United, against all the chances, had actually fought through to the semi-finals of the Inter-City Fairs Cup. Ending up 10th the season before, the Magpies got into Europe on the one-city policy which existed at the time. The Toon Army had taken European football to their hearts, packing out Gallowgate as the black-and-whites had actually progressed through the tournament, disposing out top quality resistance from Feyenoord, Sporting Lison and Real Zaragoza long the way.
Rangers had seen off FK Vojvodina, Dundalk and DWS on the way to set up the meeting with the Gateshead club.
The semi-final matched the Magpies against The Teddy Bears. Greater than 12,000 Geordies were amongst a 70,000 crowd at Ibrox to see United grind out a 0-0 draw in the away leg.
A week later, a 60,000 all-ticket crowd at St James' saw United win 2-0, with the second goal in the 77th minute seeing all hell break loose and crowds of intoxicated Scottish followers stream out of the Gallowgate End and also on to the pitch. Container and canisters flew with the air as fans battled with police. It took almost 20 minutes for cops to restore order.
United's victory scheduled them a spot in the final, yet the following day's media focused on the 'night of shame'. The Chronicle substantially reported that Policemen stood shoulder-to-shoulder behind the goal, defiantly gazing at the hordes of fans they had actually just driven off the St James' Park pitch. For 17 minutes, the Battle of Gallowgate surged.
United won the fight on the pitch to reach the last yet it was a day the Tyneside authorities would certainly always remember with the checking out fans creating outright chaos.
It was reported that a glass as well as litter-strewn Newcastle city centre was counting the expense of a huge clean-up as stores, hostelries, and also even some private residences took the force of the damage after the video game. At the same time, police commended fans of both clubs who refused to be attracted right into the battle royal.

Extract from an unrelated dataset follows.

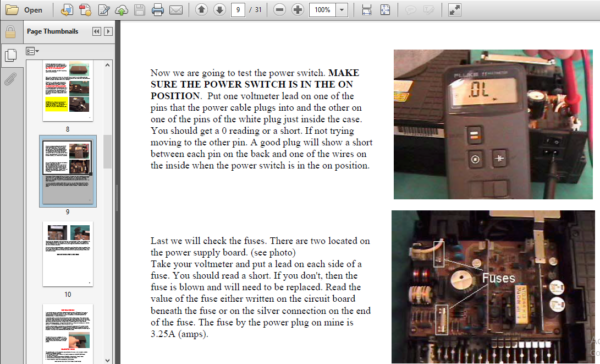Click the thumbnails panel scrollbar down arrow

(107, 360)
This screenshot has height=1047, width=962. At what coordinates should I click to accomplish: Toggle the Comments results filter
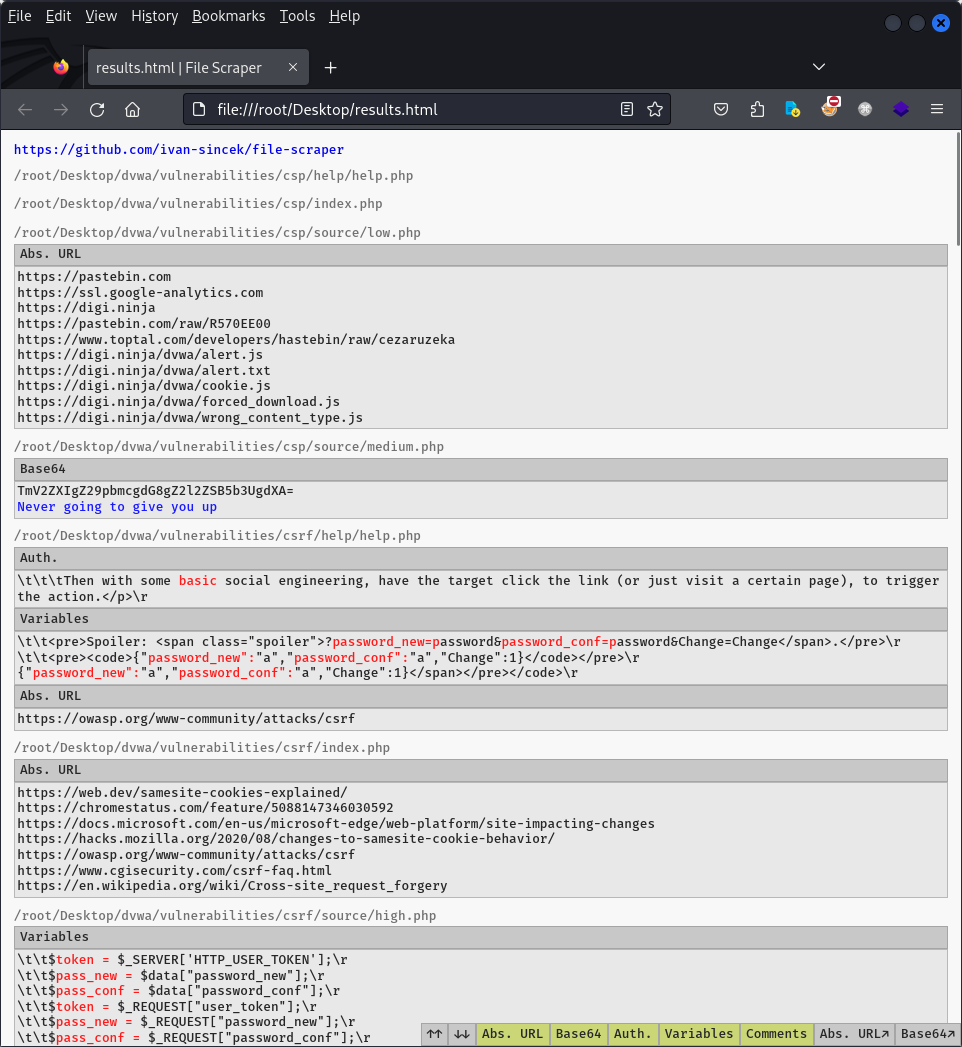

Recalling, it could be considered as the begin of a dark age for football, and also the game would certainly be plagued throughout the 1970s as well as 1980s by hooliganism as well as violence.
Beating Rangers the previous week had provided everybody at the club a significant boost as well as the interest in the city in the days leading up to the match was extraordinary, like absolutely nothing previously seen. More of the Newcastle faithful were able to enjoy it this time, unlike the Rangers game when the Gers fans had much of the Gallowgate End.
The league campaign had ended with the Magpies in 9th place. With no domestic action left to take care of, up there were no interruptions in the run up to the final on the Thursday evening, back then it wasn't a common day to be playing. Due to the fact that Ajax were playing Milan in the European Cup Final on the Wednesday, they made Newcastle play on the Thursday.